About this exercise: The data below must be returned in full and exactly.
Records supplied Block Start
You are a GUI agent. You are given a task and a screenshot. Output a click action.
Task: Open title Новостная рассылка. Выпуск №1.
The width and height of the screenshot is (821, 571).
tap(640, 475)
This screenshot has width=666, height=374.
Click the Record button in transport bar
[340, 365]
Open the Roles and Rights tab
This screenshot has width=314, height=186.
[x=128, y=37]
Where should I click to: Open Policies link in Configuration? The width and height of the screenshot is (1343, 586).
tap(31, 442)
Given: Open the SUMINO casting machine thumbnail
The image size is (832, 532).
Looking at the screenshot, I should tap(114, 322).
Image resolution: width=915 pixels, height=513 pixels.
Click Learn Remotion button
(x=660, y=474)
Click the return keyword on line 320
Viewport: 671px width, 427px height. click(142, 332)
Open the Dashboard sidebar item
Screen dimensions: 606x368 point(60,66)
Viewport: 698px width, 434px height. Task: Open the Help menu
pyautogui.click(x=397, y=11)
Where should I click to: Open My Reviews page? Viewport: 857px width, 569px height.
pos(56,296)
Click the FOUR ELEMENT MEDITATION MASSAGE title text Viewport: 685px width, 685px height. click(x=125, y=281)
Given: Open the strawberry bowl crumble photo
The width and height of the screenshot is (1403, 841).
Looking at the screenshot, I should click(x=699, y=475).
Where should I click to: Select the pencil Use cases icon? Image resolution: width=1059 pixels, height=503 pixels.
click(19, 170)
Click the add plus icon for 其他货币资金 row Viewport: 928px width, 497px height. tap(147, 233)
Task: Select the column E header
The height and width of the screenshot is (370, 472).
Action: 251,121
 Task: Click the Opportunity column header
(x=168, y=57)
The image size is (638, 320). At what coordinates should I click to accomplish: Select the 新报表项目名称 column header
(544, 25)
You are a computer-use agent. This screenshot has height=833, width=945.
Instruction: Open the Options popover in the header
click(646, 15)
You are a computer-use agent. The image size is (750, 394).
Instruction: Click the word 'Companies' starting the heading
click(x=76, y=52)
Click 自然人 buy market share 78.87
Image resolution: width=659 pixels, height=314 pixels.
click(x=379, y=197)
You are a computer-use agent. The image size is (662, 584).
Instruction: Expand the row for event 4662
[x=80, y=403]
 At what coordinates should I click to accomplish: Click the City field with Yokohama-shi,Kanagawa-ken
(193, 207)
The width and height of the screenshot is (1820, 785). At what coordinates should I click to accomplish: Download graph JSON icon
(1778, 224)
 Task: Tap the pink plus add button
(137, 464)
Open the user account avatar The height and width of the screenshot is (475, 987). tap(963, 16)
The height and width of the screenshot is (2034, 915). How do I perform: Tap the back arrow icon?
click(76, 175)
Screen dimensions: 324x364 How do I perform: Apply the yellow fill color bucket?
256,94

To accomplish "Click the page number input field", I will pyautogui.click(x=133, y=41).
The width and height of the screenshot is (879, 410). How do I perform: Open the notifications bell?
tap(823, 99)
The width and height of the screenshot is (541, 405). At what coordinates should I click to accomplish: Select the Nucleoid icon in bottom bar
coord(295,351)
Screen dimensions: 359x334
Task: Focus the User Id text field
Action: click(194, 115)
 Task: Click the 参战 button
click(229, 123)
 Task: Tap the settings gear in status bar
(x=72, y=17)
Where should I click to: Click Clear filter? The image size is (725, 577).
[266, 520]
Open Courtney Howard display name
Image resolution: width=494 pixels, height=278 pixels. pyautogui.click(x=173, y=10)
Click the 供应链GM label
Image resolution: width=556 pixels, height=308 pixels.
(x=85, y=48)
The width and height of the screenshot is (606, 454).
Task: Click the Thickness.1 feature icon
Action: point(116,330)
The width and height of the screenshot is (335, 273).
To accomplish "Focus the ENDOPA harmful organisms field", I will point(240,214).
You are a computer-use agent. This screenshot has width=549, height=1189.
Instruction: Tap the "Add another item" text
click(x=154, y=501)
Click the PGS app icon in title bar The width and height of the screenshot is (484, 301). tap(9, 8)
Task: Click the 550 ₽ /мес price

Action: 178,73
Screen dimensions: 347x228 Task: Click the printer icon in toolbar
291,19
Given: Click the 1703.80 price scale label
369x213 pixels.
Records supplied Block End
Answer section:
You are a GUI agent. You are given a task and a screenshot. Output a click action.
Task: Open title Новостная рассылка. Выпуск №1.
The width and height of the screenshot is (821, 571).
tap(640, 475)
This screenshot has width=666, height=374.
Click the Record button in transport bar
[340, 365]
Open the Roles and Rights tab
This screenshot has width=314, height=186.
[x=128, y=37]
Where should I click to: Open Policies link in Configuration? The width and height of the screenshot is (1343, 586).
tap(31, 442)
Given: Open the SUMINO casting machine thumbnail
The image size is (832, 532).
Looking at the screenshot, I should tap(114, 322).
Image resolution: width=915 pixels, height=513 pixels.
Click Learn Remotion button
(x=660, y=474)
Click the return keyword on line 320
Viewport: 671px width, 427px height. click(142, 332)
Open the Dashboard sidebar item
Screen dimensions: 606x368 point(60,66)
Viewport: 698px width, 434px height. Task: Open the Help menu
pyautogui.click(x=397, y=11)
Where should I click to: Open My Reviews page? Viewport: 857px width, 569px height.
pos(56,296)
Click the FOUR ELEMENT MEDITATION MASSAGE title text Viewport: 685px width, 685px height. click(x=125, y=281)
Given: Open the strawberry bowl crumble photo
The width and height of the screenshot is (1403, 841).
Looking at the screenshot, I should click(x=699, y=475).
Where should I click to: Select the pencil Use cases icon? Image resolution: width=1059 pixels, height=503 pixels.
click(19, 170)
Click the add plus icon for 其他货币资金 row Viewport: 928px width, 497px height. tap(147, 233)
Task: Select the column E header
The height and width of the screenshot is (370, 472).
Action: 251,121
 Task: Click the Opportunity column header
(x=168, y=57)
The image size is (638, 320). At what coordinates should I click to accomplish: Select the 新报表项目名称 column header
(544, 25)
You are a computer-use agent. This screenshot has height=833, width=945.
Instruction: Open the Options popover in the header
click(646, 15)
You are a computer-use agent. The image size is (750, 394).
Instruction: Click the word 'Companies' starting the heading
click(x=76, y=52)
Click 自然人 buy market share 78.87
Image resolution: width=659 pixels, height=314 pixels.
click(x=379, y=197)
You are a computer-use agent. The image size is (662, 584).
Instruction: Expand the row for event 4662
[x=80, y=403]
 At what coordinates should I click to accomplish: Click the City field with Yokohama-shi,Kanagawa-ken
(193, 207)
The width and height of the screenshot is (1820, 785). At what coordinates should I click to accomplish: Download graph JSON icon
(1778, 224)
 Task: Tap the pink plus add button
(137, 464)
Open the user account avatar The height and width of the screenshot is (475, 987). tap(963, 16)
The height and width of the screenshot is (2034, 915). How do I perform: Tap the back arrow icon?
click(76, 175)
Screen dimensions: 324x364 How do I perform: Apply the yellow fill color bucket?
256,94

To accomplish "Click the page number input field", I will pyautogui.click(x=133, y=41).
The width and height of the screenshot is (879, 410). How do I perform: Open the notifications bell?
tap(823, 99)
The width and height of the screenshot is (541, 405). At what coordinates should I click to accomplish: Select the Nucleoid icon in bottom bar
coord(295,351)
Screen dimensions: 359x334
Task: Focus the User Id text field
Action: click(194, 115)
 Task: Click the 参战 button
click(229, 123)
 Task: Tap the settings gear in status bar
(x=72, y=17)
Where should I click to: Click Clear filter? The image size is (725, 577).
[266, 520]
Open Courtney Howard display name
Image resolution: width=494 pixels, height=278 pixels. pyautogui.click(x=173, y=10)
Click the 供应链GM label
Image resolution: width=556 pixels, height=308 pixels.
(x=85, y=48)
The width and height of the screenshot is (606, 454).
Task: Click the Thickness.1 feature icon
Action: point(116,330)
The width and height of the screenshot is (335, 273).
To accomplish "Focus the ENDOPA harmful organisms field", I will point(240,214).
You are a computer-use agent. This screenshot has width=549, height=1189.
Instruction: Tap the "Add another item" text
click(x=154, y=501)
Click the PGS app icon in title bar The width and height of the screenshot is (484, 301). tap(9, 8)
Task: Click the 550 ₽ /мес price

Action: 178,73
Screen dimensions: 347x228 Task: Click the printer icon in toolbar
291,19
Given: Click the 1703.80 price scale label
369x213 pixels.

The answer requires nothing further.